▶ _About this task_: Return, from the listing below, each line where the word "panel" appears.
++++ Entries shown
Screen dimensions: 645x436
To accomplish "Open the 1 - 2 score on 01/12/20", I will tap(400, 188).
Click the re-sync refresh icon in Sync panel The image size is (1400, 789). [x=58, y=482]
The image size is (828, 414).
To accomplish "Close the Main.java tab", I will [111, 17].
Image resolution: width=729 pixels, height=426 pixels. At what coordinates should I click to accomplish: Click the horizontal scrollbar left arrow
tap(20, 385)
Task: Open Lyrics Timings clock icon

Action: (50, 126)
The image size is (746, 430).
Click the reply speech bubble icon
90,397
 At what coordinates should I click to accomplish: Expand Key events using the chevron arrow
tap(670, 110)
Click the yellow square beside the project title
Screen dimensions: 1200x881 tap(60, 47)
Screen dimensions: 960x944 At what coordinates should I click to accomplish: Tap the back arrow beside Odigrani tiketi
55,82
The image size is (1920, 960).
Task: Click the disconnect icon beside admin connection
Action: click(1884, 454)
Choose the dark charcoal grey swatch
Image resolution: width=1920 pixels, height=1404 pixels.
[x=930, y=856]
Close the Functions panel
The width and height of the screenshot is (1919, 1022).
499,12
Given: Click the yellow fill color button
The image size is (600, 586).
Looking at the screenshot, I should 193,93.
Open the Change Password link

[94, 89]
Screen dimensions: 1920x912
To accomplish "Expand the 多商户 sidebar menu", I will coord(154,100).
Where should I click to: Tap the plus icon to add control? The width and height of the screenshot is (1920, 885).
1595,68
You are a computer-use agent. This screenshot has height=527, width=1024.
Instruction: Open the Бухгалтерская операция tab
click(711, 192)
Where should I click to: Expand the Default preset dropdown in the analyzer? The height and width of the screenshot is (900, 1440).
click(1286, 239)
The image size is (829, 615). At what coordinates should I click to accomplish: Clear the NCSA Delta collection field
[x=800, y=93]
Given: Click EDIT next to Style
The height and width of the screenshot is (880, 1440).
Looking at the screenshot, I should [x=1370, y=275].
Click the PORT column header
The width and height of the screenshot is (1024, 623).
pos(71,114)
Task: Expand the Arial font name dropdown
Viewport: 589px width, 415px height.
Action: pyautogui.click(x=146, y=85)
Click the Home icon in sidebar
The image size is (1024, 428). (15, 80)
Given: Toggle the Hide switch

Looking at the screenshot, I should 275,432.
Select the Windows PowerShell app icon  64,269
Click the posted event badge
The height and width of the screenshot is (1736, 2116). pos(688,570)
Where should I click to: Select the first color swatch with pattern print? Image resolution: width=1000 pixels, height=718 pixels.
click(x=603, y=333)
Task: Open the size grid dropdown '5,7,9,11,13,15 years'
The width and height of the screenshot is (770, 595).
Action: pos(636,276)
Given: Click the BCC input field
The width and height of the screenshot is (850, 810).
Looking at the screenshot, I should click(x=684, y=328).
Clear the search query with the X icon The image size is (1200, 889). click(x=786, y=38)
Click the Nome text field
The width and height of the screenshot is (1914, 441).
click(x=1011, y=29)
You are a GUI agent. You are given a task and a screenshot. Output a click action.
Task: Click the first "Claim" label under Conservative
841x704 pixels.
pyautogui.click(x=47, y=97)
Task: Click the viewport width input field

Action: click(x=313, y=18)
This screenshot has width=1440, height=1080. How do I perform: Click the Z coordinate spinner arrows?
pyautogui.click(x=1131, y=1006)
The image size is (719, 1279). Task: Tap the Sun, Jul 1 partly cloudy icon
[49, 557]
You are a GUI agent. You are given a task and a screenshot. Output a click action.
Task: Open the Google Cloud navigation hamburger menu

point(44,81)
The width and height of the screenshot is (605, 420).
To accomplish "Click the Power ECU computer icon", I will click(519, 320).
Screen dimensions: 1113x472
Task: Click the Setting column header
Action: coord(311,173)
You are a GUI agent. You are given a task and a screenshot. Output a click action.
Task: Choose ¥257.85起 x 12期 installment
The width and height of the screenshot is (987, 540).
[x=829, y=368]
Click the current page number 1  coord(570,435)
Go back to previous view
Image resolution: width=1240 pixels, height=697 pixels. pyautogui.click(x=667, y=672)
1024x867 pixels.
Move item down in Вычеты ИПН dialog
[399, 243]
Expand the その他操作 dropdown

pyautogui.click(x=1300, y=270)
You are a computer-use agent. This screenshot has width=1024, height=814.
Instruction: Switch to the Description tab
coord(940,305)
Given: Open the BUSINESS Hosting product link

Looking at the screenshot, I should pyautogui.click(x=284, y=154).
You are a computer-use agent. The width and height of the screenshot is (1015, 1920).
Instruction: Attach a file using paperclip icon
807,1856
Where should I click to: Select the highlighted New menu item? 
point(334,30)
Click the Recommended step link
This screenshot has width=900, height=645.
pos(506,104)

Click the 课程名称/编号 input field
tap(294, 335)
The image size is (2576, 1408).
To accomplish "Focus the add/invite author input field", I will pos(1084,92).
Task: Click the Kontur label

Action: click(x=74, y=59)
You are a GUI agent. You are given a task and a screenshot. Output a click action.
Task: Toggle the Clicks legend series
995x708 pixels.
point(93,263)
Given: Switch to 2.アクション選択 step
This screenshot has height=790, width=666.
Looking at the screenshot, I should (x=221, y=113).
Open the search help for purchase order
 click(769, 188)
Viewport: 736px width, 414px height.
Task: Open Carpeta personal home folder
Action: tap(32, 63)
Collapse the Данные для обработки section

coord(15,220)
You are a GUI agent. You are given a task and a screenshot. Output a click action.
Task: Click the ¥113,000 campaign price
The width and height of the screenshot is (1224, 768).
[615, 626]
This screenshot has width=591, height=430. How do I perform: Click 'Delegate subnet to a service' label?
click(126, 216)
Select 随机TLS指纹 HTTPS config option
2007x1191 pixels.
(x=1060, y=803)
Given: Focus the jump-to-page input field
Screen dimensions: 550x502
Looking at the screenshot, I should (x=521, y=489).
++++++++
▶ _Solved exercise_:
Click the re-sync refresh icon in Sync panel The image size is (1400, 789). [x=58, y=482]
Close the Functions panel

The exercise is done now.